Não compreendo a cólera de Aquiles, a desonra que o
motiva é de um ressentimento insuportável. Nada deve à ganância de Agamémnon. Mais do que
as virtudes, o que define estes heróis é o vício. São invejosos e deixam-se
tomar pela ira sem mostrarem o mínimo escrúpulo diante da arrogância que causa
vítimas. Apossavam-se das mulheres dos inimigos e trocavam-nas por resgates
como quem vende gado. Se por vezes se tomam de boas intenções, são quase sempre
insensatos e estupidamente orgulhosos. Passam o tempo em banquetes e sacrifícios
a deuses completamente arbitrários que se divertem com as pelejas dos mortais,
deuses pândegos, jocosos, marionetando os humanos que se comportam como títeres:
«Aos Troianos incitava Ares, aos Aqueus, Atenas de olhos garços.» Incitados,
manipulados, eles guerreiam uns com os outros em refregas e liças sem fim. Só a
posteridade lhes interessa. «Assim como a linhagem das folhas, assim é a dos
homens.
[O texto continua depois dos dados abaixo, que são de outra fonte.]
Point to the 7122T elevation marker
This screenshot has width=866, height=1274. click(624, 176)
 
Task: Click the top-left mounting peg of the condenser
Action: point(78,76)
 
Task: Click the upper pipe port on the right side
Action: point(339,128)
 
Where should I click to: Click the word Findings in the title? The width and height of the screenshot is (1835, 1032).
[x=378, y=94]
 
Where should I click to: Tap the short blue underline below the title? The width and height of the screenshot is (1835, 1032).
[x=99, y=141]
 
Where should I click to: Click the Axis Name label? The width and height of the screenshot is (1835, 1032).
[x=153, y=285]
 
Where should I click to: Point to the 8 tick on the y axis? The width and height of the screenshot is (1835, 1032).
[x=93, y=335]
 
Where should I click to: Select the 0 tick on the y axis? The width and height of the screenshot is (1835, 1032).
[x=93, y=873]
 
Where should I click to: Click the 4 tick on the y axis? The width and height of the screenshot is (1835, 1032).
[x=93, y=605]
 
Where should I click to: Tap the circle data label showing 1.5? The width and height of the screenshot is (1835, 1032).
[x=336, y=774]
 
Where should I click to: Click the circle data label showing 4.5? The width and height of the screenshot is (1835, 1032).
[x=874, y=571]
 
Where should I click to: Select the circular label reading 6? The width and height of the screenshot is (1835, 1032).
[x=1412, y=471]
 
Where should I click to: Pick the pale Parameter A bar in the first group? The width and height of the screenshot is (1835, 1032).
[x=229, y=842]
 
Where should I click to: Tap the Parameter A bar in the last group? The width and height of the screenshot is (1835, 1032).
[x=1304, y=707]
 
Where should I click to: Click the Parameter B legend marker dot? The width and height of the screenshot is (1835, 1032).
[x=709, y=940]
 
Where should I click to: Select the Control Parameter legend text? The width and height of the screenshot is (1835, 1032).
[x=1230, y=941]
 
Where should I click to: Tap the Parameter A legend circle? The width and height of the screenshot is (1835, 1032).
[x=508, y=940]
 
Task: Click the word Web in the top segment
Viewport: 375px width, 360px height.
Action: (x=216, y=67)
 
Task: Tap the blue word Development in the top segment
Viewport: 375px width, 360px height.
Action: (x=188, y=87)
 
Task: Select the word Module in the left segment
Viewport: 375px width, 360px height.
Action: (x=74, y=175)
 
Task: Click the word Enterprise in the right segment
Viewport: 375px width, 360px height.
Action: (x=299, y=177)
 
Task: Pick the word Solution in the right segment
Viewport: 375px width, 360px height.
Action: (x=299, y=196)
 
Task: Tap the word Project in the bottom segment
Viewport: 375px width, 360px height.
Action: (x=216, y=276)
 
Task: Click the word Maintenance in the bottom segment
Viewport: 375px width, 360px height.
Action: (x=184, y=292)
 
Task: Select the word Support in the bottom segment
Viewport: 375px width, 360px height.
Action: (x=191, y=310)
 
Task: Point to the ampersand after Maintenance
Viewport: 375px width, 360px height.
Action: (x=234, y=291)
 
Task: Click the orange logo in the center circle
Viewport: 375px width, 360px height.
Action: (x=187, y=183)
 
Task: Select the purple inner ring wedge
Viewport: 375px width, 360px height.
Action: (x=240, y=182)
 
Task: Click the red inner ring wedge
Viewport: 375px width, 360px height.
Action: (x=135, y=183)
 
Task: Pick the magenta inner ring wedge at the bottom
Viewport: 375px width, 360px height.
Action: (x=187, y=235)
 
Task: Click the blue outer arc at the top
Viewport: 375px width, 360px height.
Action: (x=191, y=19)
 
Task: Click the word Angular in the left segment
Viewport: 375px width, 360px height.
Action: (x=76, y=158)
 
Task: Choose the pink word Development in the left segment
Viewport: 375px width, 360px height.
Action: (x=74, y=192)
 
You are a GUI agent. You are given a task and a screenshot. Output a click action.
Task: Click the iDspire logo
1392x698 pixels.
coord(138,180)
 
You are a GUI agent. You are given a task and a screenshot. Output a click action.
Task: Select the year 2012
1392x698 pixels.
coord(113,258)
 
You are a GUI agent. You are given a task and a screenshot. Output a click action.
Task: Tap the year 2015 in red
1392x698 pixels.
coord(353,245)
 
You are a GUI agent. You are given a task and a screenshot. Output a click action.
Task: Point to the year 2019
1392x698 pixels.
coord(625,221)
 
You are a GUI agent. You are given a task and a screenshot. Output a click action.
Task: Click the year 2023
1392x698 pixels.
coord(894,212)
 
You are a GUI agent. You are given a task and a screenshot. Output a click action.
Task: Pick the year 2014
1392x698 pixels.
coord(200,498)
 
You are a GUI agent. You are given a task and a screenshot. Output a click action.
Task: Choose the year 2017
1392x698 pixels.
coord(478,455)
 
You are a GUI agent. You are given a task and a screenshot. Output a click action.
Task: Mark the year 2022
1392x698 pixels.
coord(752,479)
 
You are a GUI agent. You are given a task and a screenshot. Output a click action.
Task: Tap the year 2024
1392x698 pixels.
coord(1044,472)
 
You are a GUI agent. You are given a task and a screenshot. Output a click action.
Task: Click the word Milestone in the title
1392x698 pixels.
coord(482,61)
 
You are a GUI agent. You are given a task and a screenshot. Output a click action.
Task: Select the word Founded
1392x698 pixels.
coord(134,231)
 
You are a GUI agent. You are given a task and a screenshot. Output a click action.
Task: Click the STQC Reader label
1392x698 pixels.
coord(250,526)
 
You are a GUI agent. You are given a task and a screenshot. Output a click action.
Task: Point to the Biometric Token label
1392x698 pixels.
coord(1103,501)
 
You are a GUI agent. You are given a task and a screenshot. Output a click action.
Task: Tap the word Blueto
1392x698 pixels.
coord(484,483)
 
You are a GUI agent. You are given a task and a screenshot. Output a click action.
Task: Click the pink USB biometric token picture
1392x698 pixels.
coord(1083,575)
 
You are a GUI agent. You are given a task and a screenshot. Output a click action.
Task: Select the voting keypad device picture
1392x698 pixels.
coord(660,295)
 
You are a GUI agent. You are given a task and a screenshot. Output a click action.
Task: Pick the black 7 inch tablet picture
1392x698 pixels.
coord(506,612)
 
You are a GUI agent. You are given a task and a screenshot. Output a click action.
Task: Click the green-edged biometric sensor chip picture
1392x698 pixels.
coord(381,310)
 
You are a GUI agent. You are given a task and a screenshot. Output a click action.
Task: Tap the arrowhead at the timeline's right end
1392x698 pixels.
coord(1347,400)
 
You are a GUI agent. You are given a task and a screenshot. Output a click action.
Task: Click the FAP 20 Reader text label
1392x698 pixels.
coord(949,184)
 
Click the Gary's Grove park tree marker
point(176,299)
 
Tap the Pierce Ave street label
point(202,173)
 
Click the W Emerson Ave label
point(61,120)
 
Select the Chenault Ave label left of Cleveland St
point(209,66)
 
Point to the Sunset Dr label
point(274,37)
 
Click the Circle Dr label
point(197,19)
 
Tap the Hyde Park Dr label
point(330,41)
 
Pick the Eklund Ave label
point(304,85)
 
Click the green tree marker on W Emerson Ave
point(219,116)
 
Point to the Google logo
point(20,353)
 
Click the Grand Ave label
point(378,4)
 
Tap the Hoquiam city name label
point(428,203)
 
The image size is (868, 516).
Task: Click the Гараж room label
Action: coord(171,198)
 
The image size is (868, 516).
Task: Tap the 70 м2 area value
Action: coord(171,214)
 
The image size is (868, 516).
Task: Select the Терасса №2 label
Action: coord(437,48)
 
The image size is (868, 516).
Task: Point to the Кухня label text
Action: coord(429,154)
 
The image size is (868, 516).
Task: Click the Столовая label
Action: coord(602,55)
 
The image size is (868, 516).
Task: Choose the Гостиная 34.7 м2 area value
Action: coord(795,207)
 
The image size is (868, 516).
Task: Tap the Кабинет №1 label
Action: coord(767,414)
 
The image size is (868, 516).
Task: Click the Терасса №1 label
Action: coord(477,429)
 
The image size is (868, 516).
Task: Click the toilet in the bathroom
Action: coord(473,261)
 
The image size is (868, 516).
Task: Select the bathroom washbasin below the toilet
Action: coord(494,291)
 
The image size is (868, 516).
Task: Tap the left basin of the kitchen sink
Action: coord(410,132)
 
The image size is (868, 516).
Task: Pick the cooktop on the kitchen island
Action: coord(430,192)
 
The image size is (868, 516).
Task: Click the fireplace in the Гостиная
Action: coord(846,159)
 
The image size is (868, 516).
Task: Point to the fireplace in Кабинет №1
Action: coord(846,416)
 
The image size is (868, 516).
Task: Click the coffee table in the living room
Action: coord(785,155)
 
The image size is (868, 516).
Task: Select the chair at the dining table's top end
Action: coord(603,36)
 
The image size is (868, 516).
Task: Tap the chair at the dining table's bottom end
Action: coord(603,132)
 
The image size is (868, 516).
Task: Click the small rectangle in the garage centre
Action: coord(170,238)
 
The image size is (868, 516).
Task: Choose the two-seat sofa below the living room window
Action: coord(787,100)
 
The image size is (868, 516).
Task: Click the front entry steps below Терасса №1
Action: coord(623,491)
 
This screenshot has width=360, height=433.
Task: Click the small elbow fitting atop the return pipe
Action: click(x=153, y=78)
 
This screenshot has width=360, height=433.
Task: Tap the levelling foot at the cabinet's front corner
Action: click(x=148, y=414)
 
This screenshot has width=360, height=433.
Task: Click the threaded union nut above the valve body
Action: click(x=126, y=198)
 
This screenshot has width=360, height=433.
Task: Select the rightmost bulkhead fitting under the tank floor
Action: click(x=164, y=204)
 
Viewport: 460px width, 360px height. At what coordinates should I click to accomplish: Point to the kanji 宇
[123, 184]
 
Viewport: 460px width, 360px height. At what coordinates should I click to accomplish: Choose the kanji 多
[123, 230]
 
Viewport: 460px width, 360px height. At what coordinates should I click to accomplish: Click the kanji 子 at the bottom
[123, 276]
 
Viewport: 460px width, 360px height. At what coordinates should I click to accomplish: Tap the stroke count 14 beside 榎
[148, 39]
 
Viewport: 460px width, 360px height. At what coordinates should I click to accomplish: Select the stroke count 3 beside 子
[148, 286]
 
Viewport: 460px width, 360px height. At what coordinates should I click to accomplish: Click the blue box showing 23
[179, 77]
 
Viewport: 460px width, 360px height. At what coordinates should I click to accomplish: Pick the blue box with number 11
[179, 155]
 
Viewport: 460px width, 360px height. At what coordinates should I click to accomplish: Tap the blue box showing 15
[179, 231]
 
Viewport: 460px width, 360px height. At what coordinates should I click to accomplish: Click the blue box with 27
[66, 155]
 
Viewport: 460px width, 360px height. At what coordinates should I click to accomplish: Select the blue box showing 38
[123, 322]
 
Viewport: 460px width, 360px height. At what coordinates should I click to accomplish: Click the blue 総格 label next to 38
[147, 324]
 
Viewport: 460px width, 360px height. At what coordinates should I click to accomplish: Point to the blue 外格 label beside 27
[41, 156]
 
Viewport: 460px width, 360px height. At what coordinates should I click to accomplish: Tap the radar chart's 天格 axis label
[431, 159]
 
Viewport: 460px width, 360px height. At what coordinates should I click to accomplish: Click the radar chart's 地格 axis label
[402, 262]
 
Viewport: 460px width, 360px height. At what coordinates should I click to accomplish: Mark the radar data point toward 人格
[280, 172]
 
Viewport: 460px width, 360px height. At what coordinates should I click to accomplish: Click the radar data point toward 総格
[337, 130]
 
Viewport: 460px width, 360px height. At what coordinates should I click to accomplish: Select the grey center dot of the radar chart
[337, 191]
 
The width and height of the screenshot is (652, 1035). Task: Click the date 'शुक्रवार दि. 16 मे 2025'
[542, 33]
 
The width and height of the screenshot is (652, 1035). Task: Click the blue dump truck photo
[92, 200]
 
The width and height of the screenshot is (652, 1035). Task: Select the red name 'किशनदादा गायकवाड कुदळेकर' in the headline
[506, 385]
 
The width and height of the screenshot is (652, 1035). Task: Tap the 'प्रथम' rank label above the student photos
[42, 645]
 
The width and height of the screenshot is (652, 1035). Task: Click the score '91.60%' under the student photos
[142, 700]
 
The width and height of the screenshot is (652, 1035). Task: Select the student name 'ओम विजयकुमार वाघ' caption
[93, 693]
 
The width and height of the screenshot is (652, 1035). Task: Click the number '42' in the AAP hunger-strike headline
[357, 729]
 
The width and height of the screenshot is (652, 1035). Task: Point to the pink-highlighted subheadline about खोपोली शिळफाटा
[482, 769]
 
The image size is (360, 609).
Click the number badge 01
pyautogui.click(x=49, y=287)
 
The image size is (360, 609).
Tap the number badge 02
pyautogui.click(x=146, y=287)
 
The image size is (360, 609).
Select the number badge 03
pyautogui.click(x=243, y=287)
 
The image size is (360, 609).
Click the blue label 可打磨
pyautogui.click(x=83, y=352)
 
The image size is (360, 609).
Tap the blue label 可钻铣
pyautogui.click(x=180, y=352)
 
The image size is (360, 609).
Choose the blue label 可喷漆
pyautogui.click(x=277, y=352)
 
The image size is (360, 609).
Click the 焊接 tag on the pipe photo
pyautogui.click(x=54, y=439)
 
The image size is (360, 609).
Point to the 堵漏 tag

Às folhas, atira-as o vento ao chão; mas a floresta no seu viço faz
nascer outras, quando sobrevém a estação da primavera: assim nasce uma geração
de homens; e outra deixa de existir.» Mas os deuses não aceitam todas as
preces, são caprichosos, zelosos da fama, traem-se uns aos outros com homens e
mulheres semidivinos, jogam xadrez com humanos de membros deslassados, emaranham-se
em ambivalências iludindo-se uns aos outros, são prestidigitadores. Sendo
imortais, não são omniscientes. Sendo omniscienteS, não são omnipresentes. Têm
ofícios humanos tais como forjar escudos e lanças e elmos. Mas quase tudo neles
é lúdico, mesmo quando obnubilam o espírito dos imortais para os iludirem. Os
Deuses gregos são fantasmas. Nisso, nunca foram diferentes de nós.